The prices of durable goods should be converted to user cost before being aggregated into a price index, whether a basket price index or a COLI. The quantity that is used for pricing, directly in the Laspeyres or through the various approximations for a COLI, should be the stock of the good, because user cost is the cost of holding that stock for the year. Note that user cost introduces the (nominal) rate of interest into the consumer price index; user costs are higher at higher interest rates, as are both the cost-of-living and (properly computed) basket price indexes. (If higher nominal interest rates are a product of general price inflation, they will be largely offset in user cost by the expected price increase of the durable good over the holding period.)

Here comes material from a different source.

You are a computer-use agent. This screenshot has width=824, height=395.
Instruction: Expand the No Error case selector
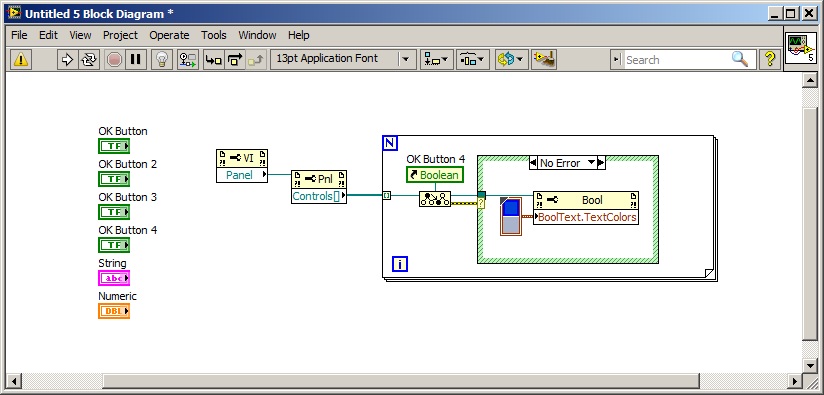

There are a number of practical issues to do with user cost. One is whether to calculate it directly and, if so, what interest rate to use and how to proxy the expected capital loss or gain. If a car rental company faces the same costs of owning the car as does a consumer, so that competition sets price equal to cost, car rental rates ought to be close to user costs, and the “rental equivalent” can be used to construct the price index. If transactions costs are important, or are different for people and for rental companies, or if renters treat rental cars differently than their own cars, the two measures will not be equivalent. Currently, BLS treats cars as nondurable and works with user cost only for the “price” of owner-occupied housing. (Nonowners pay rents, which can be used directly.) If user costs are to be constructed directly, there are a number of practical issues associated with the treatment of capital gains. One possibility is to ignore them, but this causes problems when inflation rates are high. Another possibility is to use actual ex-post price movements, but this runs the risk of incorporating volatility into the index, and indeed of imputing negative user costs, and potentially even a negative CPI. Using ex-post capital gains also induces a perverse inverse relationship between the price of the durable and its user cost, at least in the short run. A CPI index that falls when complaints about the unaffordability of housing are the loudest would have difficulty gaining public acceptance. It would also be possible to forecast capital gains, or more simply just smooth the ex-post price changes. As is the current practice with housing, we believe that using rental rates is probably the best option.
It is possible to imagine moving to a user cost basis, not only for housing and cars but for other durable goods, such as household appliances and furnishings, electronic equipment, and even clothing. The whole concept of user cost ignores the fact that, if some people cannot get loans, not everyone has access to these goods by paying the user costs. How far to extend the user cost approach remains an important issue for BLS.